■ **EXERCISE OBJECTIVE**: Please copy out each line of the listing that contains the word "will".

■ **MATERIAL SUPPLIED**:

▼

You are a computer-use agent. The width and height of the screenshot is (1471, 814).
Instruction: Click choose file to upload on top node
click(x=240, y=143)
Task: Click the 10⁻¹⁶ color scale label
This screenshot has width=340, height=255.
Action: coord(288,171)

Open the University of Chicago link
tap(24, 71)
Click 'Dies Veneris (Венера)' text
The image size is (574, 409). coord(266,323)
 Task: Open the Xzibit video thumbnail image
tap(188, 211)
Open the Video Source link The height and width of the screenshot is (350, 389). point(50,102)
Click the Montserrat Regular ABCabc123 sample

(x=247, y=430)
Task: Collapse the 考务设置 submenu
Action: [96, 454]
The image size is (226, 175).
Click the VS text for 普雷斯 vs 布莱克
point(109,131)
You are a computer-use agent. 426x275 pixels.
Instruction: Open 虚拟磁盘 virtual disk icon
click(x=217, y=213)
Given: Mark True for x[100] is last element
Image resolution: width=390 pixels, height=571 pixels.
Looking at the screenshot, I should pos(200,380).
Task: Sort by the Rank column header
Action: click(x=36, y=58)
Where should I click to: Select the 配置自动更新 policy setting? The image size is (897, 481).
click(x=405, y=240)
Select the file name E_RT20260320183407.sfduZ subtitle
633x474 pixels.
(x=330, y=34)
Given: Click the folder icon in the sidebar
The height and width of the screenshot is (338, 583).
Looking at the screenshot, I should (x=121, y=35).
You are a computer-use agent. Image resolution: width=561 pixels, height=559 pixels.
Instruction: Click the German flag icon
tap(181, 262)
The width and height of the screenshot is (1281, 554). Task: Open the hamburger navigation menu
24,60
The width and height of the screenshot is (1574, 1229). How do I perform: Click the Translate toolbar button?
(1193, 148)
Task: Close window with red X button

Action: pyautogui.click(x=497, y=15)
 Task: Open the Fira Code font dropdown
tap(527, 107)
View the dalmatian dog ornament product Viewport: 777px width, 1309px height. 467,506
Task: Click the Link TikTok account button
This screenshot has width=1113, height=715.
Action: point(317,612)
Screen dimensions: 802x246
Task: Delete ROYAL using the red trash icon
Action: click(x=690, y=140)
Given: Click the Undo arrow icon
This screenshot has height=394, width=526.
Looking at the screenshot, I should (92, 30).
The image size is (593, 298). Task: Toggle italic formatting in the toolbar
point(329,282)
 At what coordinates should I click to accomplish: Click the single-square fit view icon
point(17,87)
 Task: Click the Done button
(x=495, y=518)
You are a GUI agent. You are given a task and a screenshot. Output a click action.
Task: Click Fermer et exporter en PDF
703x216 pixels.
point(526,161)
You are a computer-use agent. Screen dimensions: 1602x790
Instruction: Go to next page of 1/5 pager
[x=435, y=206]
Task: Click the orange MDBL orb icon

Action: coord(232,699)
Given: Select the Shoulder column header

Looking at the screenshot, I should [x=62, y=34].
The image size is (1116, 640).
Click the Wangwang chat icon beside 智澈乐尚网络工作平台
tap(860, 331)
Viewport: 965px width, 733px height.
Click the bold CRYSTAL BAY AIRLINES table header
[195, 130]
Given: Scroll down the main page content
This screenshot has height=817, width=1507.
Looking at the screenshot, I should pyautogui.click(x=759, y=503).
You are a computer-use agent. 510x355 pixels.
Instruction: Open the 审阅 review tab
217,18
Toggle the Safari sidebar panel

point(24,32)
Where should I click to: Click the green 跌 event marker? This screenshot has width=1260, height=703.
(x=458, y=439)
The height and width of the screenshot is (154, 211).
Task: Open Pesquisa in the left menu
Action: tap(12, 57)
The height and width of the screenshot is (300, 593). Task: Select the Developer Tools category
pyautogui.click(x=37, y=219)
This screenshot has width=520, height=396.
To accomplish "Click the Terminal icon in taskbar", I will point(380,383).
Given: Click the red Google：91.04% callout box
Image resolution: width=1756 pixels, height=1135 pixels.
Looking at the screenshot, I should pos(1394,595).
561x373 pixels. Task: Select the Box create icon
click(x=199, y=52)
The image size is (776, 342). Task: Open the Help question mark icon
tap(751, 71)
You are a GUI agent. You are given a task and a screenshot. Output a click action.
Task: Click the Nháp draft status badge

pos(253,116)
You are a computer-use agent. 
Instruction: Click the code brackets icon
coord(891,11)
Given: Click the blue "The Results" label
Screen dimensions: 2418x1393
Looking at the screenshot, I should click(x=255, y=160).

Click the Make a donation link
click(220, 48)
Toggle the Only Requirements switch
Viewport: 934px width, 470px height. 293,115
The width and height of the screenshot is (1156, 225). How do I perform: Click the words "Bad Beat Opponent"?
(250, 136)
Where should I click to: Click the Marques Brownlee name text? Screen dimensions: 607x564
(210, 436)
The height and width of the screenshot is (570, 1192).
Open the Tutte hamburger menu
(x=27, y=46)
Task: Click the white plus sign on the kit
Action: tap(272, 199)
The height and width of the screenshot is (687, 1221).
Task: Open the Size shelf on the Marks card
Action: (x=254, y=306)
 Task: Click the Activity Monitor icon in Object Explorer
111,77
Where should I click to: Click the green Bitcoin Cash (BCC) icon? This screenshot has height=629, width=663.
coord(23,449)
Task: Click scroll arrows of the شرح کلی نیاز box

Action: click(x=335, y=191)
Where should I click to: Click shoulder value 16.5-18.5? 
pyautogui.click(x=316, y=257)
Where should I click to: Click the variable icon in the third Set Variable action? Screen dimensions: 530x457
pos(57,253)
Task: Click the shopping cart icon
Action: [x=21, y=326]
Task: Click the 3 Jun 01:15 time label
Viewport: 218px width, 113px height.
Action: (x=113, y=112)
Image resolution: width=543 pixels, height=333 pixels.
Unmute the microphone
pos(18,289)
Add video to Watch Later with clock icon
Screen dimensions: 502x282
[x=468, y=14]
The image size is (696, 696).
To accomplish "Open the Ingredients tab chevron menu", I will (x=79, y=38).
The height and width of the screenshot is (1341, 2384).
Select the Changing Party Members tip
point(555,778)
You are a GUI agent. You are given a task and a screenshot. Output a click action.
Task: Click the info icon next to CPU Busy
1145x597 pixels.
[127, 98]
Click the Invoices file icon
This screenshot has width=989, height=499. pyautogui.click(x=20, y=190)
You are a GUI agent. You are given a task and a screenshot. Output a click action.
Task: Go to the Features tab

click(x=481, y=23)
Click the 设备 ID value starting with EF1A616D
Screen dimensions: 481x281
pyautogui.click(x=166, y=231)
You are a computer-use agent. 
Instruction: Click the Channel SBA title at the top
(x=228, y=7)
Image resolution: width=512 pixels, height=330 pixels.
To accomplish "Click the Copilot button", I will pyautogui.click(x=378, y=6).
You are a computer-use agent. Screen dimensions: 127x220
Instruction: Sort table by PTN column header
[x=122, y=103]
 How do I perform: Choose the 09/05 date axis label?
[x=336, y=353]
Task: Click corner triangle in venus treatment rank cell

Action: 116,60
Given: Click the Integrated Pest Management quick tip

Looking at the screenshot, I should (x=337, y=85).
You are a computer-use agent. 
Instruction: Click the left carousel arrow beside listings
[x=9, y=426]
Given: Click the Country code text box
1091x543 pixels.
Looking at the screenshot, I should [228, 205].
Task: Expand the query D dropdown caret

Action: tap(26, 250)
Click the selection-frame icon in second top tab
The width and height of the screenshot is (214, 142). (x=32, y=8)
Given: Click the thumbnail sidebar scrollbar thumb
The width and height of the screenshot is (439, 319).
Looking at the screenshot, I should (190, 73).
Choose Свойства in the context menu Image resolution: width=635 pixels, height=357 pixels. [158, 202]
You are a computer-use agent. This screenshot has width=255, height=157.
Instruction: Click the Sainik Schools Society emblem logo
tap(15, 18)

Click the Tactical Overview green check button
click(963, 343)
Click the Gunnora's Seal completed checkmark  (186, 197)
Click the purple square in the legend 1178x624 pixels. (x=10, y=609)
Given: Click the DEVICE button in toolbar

▲

■ **ANSWER FOR THE TASK**:
To accomplish "Click the Terminal icon in taskbar", I will point(380,383).
To accomplish "Open the Ingredients tab chevron menu", I will (x=79, y=38).
To accomplish "Click the Copilot button", I will pyautogui.click(x=378, y=6).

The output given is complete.